* [WORK INSTRUCTIONS]
Reproduce the listing below with every occurrence of "How do I perform" replaced by "How can I perform", leaving all other text unchanged.

* [DATA ENTRIES]
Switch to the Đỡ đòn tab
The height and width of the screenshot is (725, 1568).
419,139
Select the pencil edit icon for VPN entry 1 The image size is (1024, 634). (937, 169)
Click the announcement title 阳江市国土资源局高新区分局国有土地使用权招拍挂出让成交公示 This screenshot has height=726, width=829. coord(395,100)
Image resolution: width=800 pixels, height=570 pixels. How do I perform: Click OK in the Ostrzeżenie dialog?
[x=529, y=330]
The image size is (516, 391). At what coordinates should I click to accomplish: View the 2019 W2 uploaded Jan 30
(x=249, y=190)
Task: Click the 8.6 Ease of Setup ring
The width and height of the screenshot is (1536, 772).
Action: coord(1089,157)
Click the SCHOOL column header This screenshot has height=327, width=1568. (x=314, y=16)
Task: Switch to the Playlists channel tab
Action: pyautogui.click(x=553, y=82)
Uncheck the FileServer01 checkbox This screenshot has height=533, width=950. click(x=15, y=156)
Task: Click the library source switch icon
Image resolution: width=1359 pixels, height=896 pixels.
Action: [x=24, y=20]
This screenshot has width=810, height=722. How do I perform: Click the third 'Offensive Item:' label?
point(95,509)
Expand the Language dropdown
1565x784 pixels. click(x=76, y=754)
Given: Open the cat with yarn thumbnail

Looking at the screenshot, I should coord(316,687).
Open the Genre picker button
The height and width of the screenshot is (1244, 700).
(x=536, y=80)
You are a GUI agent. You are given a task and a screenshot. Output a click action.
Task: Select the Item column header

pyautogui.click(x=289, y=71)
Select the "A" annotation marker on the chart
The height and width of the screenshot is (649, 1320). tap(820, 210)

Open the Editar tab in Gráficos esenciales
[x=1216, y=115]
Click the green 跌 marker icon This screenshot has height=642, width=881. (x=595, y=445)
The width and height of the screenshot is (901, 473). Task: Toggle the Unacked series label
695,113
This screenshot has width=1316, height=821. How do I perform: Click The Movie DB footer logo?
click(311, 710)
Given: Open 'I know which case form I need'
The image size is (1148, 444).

* [WORKED SOLUTION]
Switch to the Đỡ đòn tab
The height and width of the screenshot is (725, 1568).
419,139
Select the pencil edit icon for VPN entry 1 The image size is (1024, 634). (937, 169)
Click the announcement title 阳江市国土资源局高新区分局国有土地使用权招拍挂出让成交公示 This screenshot has height=726, width=829. coord(395,100)
Image resolution: width=800 pixels, height=570 pixels. How can I perform: Click OK in the Ostrzeżenie dialog?
[x=529, y=330]
The image size is (516, 391). At what coordinates should I click to accomplish: View the 2019 W2 uploaded Jan 30
(x=249, y=190)
Task: Click the 8.6 Ease of Setup ring
The width and height of the screenshot is (1536, 772).
Action: coord(1089,157)
Click the SCHOOL column header This screenshot has height=327, width=1568. (x=314, y=16)
Task: Switch to the Playlists channel tab
Action: pyautogui.click(x=553, y=82)
Uncheck the FileServer01 checkbox This screenshot has height=533, width=950. click(x=15, y=156)
Task: Click the library source switch icon
Image resolution: width=1359 pixels, height=896 pixels.
Action: [x=24, y=20]
This screenshot has width=810, height=722. How can I perform: Click the third 'Offensive Item:' label?
point(95,509)
Expand the Language dropdown
1565x784 pixels. click(x=76, y=754)
Given: Open the cat with yarn thumbnail

Looking at the screenshot, I should coord(316,687).
Open the Genre picker button
The height and width of the screenshot is (1244, 700).
(x=536, y=80)
You are a GUI agent. You are given a task and a screenshot. Output a click action.
Task: Select the Item column header

pyautogui.click(x=289, y=71)
Select the "A" annotation marker on the chart
The height and width of the screenshot is (649, 1320). tap(820, 210)

Open the Editar tab in Gráficos esenciales
[x=1216, y=115]
Click the green 跌 marker icon This screenshot has height=642, width=881. (x=595, y=445)
The width and height of the screenshot is (901, 473). Task: Toggle the Unacked series label
695,113
This screenshot has width=1316, height=821. How can I perform: Click The Movie DB footer logo?
click(311, 710)
Given: Open 'I know which case form I need'
The image size is (1148, 444).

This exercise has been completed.